# Nails for use with oak



## 9fingers (6 Jul 2009)

I know raw mild steel nails will stain oak but what about alternatives?

Is it OK to use galvanised or sheradised or bright zinc plated steel instead?

I have located a supplier of brass nails but yet to find any stainless ones for sale.

TIA

Bob


----------



## DMD (6 Jul 2009)

Traditionally copper but as in our modern age in limited sizes. Zinc will break down eventually under the oak tannin. Depends on the use


----------



## Jake (6 Jul 2009)

Sitebox have a limited selection of SS nails, for one:

http://www.thesitebox.com/Category/5228 ... nails.aspx

Silicon bronze is the alternative that springs to mind, if you can find some without chandlery pricing!


----------



## 9fingers (6 Jul 2009)

Thanks for the info gents.

The application is to secure trim on an external door that is located under a veranda so it will never get wet. It it also in SW France so much drier than here.

Although sitebox have a section for SS panel pins it appears empty but their postage charge is a bit OTT for a few panel pins.

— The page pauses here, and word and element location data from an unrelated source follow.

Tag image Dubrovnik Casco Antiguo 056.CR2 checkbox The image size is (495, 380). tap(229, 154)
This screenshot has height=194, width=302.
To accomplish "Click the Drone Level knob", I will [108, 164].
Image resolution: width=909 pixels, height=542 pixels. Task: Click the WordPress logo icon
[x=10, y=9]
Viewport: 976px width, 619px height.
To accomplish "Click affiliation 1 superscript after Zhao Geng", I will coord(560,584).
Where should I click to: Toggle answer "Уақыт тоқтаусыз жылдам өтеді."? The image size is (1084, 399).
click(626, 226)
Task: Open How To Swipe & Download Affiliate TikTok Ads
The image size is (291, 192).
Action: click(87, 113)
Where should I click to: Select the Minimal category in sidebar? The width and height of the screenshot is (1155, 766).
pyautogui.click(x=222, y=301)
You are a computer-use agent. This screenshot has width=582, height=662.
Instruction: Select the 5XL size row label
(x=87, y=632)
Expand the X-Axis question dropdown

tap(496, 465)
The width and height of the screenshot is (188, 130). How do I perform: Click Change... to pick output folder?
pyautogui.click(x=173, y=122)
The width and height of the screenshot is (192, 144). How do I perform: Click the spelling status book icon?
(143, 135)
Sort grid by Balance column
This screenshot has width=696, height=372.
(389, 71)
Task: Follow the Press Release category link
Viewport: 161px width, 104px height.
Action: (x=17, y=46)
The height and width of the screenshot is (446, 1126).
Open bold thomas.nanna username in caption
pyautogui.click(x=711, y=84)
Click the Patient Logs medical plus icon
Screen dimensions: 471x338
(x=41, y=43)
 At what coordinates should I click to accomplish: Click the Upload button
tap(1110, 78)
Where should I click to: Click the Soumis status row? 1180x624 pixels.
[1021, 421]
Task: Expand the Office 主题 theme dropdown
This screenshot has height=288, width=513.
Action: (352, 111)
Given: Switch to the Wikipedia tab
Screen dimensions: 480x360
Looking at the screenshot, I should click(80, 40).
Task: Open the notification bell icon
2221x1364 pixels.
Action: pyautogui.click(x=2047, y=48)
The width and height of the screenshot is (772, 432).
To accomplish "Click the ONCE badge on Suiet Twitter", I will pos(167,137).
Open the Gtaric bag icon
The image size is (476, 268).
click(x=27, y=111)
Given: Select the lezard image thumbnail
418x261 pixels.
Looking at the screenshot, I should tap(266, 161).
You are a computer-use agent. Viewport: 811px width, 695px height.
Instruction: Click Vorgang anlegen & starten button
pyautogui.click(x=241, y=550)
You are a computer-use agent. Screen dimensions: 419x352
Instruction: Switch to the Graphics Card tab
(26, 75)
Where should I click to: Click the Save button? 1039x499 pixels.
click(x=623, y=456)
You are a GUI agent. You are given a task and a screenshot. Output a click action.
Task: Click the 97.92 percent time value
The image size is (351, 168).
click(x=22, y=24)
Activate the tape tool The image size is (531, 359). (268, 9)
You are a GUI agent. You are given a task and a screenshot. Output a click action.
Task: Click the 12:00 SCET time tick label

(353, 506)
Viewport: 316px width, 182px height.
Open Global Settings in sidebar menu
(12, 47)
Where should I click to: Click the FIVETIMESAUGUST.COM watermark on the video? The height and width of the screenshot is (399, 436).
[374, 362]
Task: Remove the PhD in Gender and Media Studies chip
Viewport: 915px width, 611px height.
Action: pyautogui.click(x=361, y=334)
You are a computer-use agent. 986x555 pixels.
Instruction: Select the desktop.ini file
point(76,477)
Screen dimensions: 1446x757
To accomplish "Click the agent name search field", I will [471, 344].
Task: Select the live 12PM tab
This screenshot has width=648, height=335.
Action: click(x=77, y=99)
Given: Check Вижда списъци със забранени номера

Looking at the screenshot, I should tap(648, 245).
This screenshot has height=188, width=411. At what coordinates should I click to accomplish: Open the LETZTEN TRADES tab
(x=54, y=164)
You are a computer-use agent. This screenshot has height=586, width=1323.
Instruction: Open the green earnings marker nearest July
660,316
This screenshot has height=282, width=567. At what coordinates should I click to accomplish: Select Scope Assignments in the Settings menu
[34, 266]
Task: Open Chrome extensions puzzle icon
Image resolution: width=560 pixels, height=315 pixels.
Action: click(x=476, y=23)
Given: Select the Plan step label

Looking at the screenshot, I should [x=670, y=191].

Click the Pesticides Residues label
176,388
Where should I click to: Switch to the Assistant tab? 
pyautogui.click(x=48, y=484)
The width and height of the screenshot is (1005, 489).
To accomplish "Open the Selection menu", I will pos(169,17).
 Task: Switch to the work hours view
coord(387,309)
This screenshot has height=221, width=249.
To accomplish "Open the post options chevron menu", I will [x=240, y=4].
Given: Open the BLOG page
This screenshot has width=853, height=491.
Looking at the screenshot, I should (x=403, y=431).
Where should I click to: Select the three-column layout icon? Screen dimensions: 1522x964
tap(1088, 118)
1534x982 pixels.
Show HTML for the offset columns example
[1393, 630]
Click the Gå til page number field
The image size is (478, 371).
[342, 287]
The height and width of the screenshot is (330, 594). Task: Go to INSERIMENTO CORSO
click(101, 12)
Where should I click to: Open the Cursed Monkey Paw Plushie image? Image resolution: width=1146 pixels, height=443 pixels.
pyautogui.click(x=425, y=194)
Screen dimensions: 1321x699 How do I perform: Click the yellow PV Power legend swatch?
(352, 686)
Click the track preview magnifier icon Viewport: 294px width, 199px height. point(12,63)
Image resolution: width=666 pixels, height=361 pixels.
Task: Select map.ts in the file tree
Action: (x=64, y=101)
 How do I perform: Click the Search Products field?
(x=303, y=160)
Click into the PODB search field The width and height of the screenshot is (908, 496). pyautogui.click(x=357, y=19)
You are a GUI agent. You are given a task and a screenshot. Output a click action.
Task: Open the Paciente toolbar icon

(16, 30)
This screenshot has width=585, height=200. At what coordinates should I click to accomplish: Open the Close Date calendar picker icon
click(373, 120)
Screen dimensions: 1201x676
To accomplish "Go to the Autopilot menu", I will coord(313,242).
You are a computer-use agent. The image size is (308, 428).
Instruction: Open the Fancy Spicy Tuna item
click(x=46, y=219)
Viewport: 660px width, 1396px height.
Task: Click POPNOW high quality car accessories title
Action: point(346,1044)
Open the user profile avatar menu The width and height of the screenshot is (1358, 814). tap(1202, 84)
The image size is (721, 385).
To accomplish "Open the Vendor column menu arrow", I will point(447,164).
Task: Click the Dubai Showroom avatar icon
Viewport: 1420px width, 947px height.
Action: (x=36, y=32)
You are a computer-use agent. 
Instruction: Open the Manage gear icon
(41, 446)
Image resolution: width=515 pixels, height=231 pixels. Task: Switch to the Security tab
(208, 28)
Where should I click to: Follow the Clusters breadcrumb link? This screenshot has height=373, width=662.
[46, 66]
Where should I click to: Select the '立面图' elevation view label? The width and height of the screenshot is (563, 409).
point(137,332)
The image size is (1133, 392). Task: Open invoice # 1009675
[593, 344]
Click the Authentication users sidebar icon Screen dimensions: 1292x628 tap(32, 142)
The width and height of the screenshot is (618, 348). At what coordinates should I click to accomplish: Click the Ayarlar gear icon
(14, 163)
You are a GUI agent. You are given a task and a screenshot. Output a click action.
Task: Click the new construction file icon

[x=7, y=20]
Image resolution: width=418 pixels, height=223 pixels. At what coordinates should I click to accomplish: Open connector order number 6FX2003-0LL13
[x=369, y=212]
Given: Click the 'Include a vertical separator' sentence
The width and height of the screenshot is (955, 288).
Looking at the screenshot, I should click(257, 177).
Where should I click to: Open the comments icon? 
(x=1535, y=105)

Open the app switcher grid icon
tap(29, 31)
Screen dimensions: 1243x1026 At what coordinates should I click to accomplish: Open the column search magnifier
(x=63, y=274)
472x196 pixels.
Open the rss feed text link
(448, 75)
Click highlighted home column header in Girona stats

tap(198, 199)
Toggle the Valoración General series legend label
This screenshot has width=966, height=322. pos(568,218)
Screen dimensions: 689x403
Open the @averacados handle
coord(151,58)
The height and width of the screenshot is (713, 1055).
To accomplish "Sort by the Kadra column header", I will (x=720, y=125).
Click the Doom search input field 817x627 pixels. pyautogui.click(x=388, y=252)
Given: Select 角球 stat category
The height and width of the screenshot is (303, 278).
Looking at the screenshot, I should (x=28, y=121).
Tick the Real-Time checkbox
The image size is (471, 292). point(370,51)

Maybe I'll try and get some copper hardboard pins locally or stick with galvanised pins which given the location are not likely to break down.
The job will be stained quite darkly and varnished anyway.

Bob


----------



## Jake (6 Jul 2009)

If it is just a few SS panel pins you are after, Wickes stock them which avoids the p&p issue.


----------



## 9fingers (6 Jul 2009)

Jake":259s6wno said:


> If it is just a few SS panel pins you are after, Wickes stock them which avoids the p&p issue.



Perfick! Thanks Jake


----------



## Jake (6 Jul 2009)

Can you tell I've been around that loop?


----------



## MikeG. (6 Jul 2009)

I would just add that the main reason for using SS is not the staining issue (important as that is), but because the tannin in the oak will "rot" mild steel away in fairly short order.

Mike


----------